EXERCISE INSTRUCTIONS: Lift out each line of the data that holds "computer".

GIVEN RECORDS:
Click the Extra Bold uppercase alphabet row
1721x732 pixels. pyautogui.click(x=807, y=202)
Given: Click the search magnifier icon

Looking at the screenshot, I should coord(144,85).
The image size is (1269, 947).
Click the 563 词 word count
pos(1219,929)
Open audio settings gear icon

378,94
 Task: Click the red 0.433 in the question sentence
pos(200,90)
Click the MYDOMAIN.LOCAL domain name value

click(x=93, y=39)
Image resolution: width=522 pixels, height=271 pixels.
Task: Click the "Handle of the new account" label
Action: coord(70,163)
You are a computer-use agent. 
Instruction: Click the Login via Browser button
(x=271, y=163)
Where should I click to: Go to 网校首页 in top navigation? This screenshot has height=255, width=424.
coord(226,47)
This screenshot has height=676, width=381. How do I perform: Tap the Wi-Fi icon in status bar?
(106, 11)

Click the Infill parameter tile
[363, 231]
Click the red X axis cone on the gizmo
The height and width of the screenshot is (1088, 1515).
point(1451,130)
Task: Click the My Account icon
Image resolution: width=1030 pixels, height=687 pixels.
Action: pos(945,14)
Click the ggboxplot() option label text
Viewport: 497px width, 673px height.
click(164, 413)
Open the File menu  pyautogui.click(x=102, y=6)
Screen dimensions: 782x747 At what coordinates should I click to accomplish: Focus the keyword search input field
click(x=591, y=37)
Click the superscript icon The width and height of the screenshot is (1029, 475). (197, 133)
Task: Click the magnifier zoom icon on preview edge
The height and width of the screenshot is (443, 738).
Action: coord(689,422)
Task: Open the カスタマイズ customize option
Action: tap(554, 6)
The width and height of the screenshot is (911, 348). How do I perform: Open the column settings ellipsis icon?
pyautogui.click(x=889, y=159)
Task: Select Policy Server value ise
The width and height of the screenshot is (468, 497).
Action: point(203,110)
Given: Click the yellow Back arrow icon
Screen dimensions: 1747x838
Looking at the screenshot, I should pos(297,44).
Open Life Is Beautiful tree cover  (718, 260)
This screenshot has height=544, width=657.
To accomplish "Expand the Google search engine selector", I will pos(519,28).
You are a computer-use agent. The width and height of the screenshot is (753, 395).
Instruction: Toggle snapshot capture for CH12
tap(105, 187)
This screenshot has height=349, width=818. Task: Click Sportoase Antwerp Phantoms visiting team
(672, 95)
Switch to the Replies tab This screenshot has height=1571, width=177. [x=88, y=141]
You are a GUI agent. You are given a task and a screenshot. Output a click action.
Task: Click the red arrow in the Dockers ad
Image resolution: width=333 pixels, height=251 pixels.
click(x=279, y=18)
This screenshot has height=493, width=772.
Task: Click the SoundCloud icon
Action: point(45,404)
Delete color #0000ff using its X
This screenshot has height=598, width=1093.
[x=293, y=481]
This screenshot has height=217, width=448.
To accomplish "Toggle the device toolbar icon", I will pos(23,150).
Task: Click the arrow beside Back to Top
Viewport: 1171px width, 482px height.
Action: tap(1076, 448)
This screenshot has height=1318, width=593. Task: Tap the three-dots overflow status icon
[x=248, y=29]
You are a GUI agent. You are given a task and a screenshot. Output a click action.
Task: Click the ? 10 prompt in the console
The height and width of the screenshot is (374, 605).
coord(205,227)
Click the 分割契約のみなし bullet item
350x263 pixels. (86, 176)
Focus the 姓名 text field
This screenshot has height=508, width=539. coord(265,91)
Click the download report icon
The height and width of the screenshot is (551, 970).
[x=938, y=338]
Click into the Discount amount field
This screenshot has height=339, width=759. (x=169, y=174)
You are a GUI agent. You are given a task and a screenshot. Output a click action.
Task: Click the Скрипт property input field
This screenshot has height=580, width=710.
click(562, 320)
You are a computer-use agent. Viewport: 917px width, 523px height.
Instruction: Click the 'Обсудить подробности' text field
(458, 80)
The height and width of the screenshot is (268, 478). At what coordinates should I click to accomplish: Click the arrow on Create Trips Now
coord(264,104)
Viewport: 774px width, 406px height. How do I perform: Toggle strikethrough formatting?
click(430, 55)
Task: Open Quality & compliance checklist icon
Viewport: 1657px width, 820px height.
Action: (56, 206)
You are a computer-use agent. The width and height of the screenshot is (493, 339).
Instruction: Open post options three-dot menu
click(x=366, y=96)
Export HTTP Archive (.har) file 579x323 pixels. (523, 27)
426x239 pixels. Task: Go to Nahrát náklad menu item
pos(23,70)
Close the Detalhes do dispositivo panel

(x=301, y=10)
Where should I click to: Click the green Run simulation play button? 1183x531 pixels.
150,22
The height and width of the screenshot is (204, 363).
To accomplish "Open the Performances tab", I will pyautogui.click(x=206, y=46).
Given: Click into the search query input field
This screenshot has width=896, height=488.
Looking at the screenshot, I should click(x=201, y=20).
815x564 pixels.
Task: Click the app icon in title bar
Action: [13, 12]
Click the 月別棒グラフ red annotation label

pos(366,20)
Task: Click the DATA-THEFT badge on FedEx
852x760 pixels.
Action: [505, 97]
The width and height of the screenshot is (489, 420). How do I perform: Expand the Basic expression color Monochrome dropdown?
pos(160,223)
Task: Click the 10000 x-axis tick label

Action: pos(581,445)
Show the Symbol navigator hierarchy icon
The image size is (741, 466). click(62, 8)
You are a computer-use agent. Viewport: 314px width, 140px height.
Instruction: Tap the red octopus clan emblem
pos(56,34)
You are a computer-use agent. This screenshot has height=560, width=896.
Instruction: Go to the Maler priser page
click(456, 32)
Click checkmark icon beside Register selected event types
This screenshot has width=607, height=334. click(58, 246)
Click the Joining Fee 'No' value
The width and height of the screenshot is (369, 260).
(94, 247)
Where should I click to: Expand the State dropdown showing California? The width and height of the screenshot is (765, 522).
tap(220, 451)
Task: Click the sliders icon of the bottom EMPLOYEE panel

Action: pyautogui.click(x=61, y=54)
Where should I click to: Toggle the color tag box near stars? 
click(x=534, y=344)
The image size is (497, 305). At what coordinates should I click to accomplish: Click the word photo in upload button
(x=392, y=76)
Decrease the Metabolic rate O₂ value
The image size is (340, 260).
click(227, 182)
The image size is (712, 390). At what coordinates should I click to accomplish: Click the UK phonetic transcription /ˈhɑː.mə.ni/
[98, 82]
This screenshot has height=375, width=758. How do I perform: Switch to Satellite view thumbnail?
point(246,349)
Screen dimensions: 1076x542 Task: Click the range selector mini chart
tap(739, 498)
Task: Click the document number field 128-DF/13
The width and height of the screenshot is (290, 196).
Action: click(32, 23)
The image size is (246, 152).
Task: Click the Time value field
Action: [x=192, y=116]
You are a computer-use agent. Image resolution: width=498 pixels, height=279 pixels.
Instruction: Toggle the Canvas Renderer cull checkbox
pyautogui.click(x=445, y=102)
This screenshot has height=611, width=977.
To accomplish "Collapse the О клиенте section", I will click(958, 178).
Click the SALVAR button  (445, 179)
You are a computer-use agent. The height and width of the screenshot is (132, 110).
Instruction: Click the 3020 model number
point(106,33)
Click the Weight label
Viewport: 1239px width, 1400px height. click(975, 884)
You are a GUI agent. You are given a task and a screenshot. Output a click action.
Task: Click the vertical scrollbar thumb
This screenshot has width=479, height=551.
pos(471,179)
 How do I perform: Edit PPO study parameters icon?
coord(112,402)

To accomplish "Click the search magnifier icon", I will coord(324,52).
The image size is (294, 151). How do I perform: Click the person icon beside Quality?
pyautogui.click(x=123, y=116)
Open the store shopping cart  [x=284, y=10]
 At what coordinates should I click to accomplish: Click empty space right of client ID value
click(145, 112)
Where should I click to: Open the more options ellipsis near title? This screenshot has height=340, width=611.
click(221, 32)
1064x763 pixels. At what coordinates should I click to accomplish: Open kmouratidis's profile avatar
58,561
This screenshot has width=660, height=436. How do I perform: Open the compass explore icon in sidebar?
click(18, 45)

RESPONSE FOR THIS EXERCISE:
You are a computer-use agent. 
You are a computer-use agent. The width and height of the screenshot is (753, 395).
You are a computer-use agent. Viewport: 917px width, 523px height.
You are a computer-use agent. The width and height of the screenshot is (493, 339).
You are a computer-use agent. Viewport: 314px width, 140px height.
You are a computer-use agent. This screenshot has height=560, width=896.
You are a computer-use agent. Image resolution: width=498 pixels, height=279 pixels.
You are a computer-use agent. The height and width of the screenshot is (132, 110).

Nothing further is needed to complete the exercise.